What is expected: Copy only the lines from the one containing "Vizumi in cepljenja (771, 744)" through the final line of the records below, exactly as written, with no pictures.

____

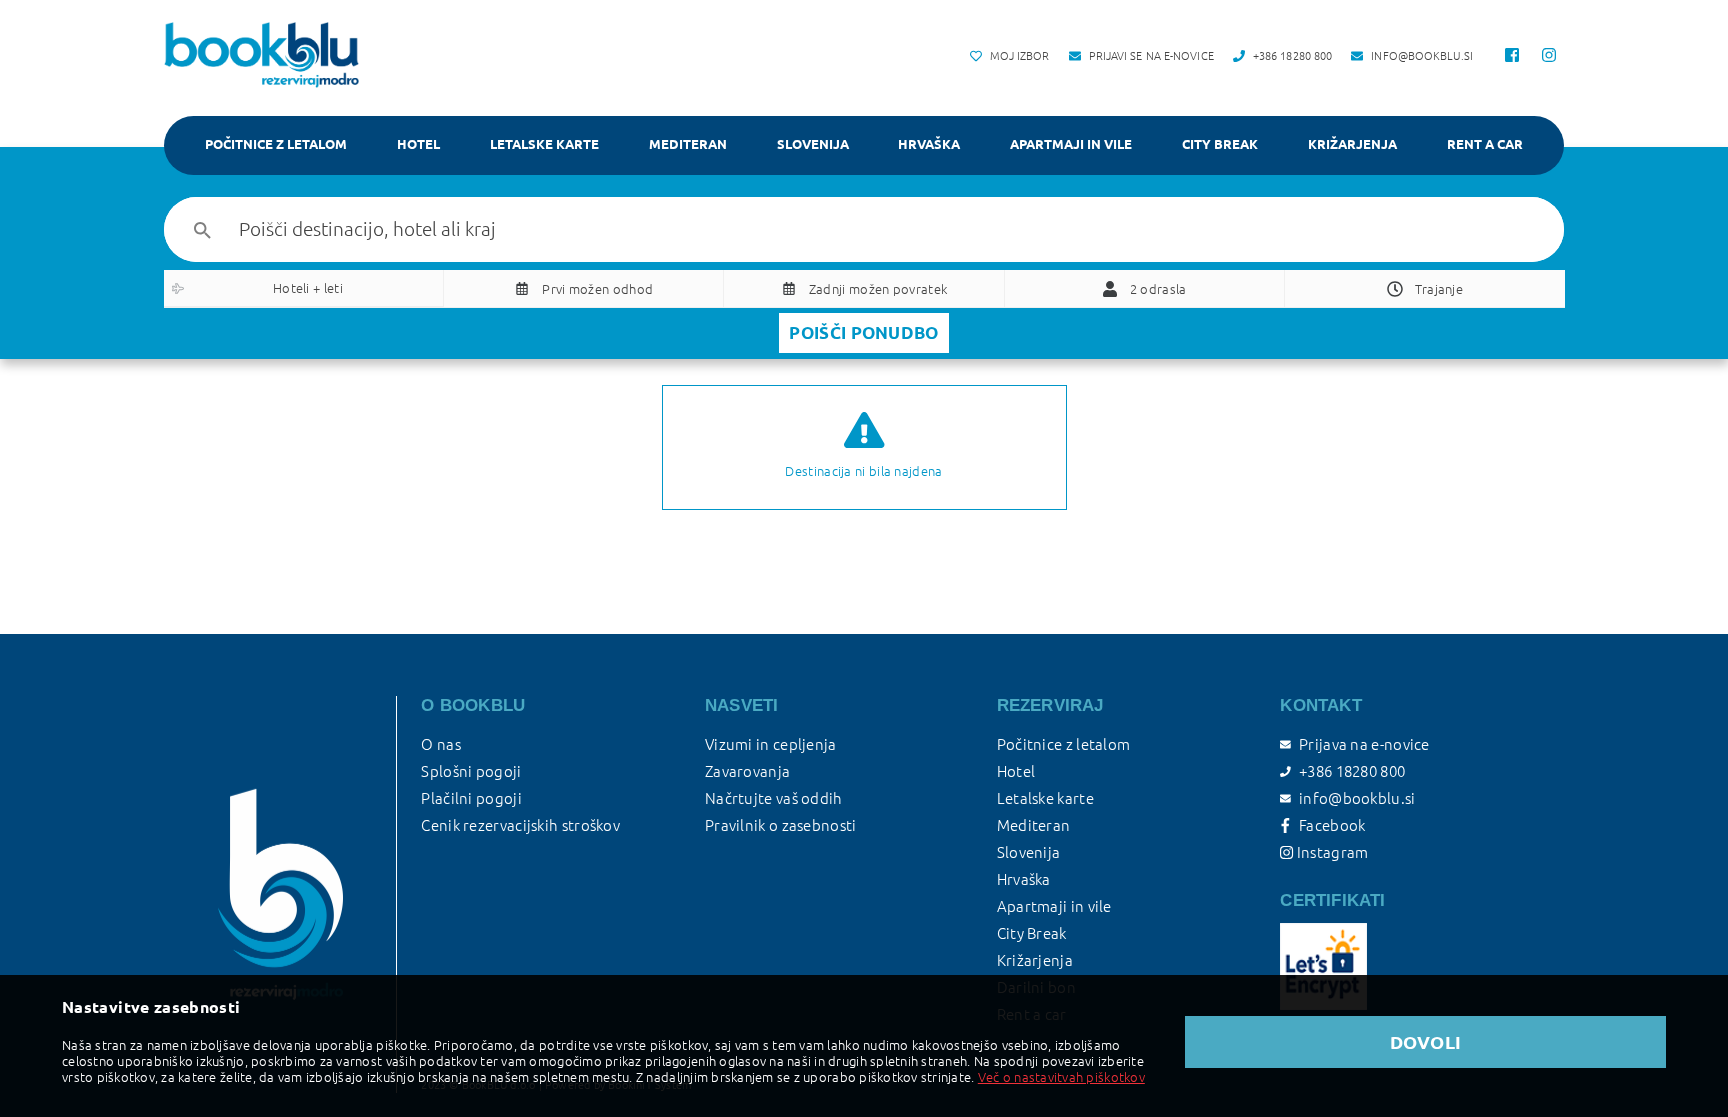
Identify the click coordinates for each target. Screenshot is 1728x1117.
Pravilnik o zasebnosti (781, 825)
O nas (441, 744)
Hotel (418, 144)
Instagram (1330, 852)
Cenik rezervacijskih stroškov (520, 825)
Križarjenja (1352, 144)
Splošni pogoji (471, 771)
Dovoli (1426, 1042)
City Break (1220, 144)
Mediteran (688, 144)
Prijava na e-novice (1364, 744)
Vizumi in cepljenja (771, 744)
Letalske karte (544, 144)
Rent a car (1485, 144)
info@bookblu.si (1357, 798)
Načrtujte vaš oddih (774, 798)
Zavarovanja (747, 771)
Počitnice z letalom (276, 144)
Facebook (1332, 825)
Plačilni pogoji (471, 798)
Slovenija (813, 144)
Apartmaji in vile (1071, 144)
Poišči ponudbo (863, 332)
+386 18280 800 (1352, 771)
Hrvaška (929, 144)
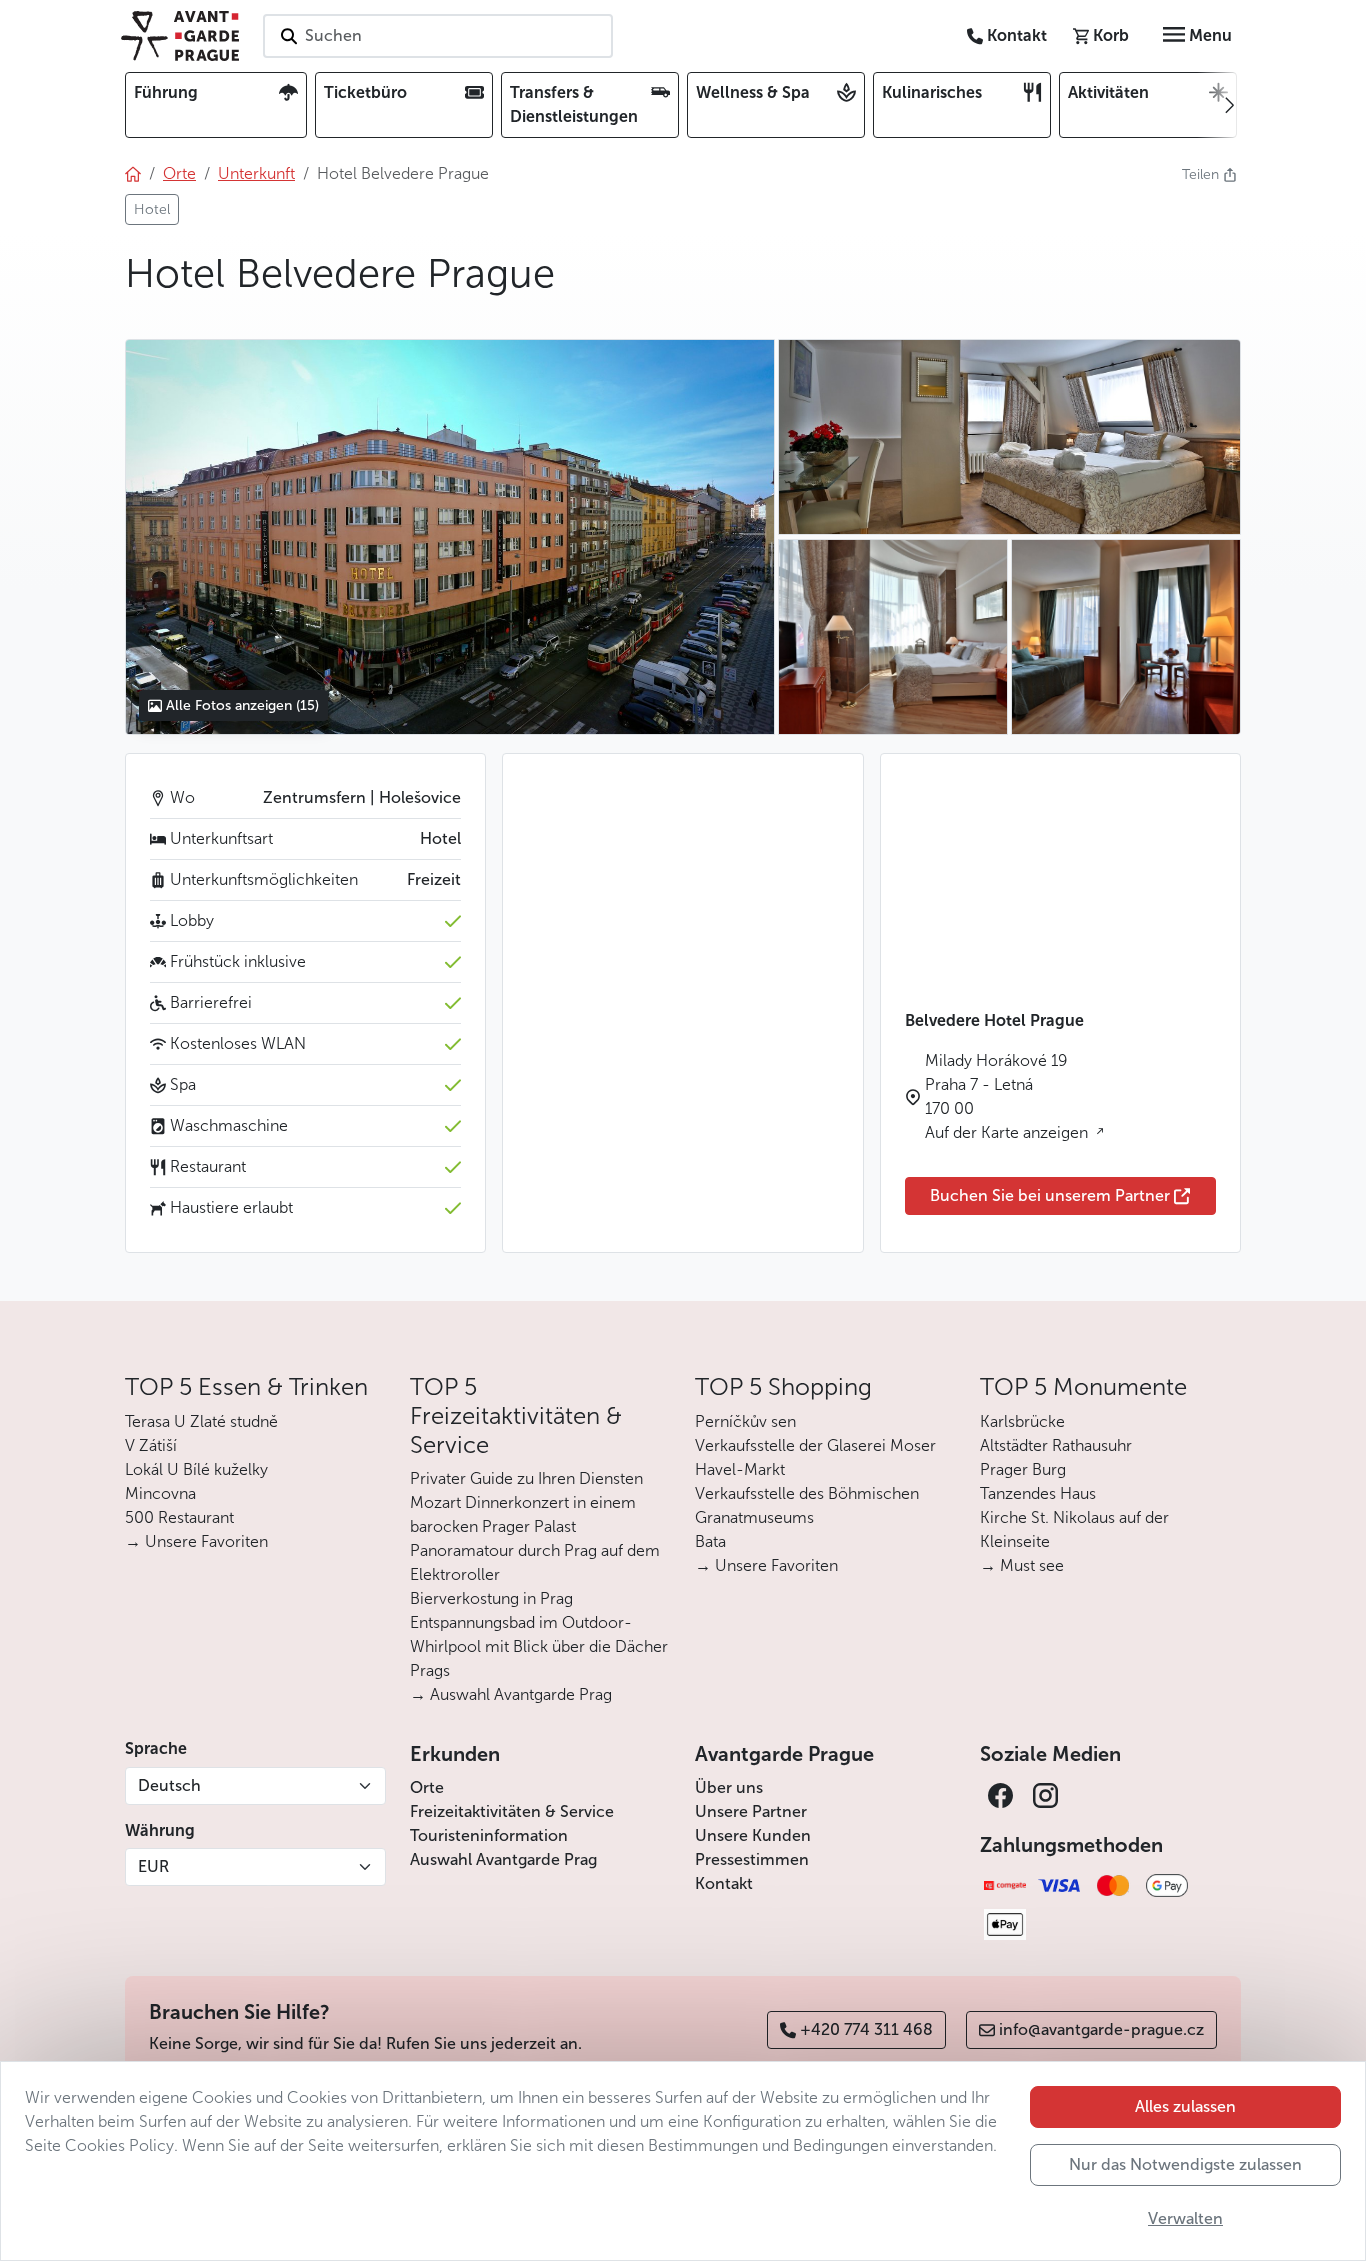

____

Response to the task:
Vizumi in cepljenja (771, 744)
Letalske karte (544, 144)
Rent a car (1485, 144)
info@bookblu.si (1357, 798)
Načrtujte vaš oddih (774, 798)
Zavarovanja (747, 771)
Počitnice z letalom (276, 144)
Facebook (1332, 825)
Plačilni pogoji (471, 798)
Slovenija (813, 144)
Apartmaji in vile (1071, 144)
Poišči ponudbo (863, 332)
+386 18280 800 (1352, 771)
Hrvaška (929, 144)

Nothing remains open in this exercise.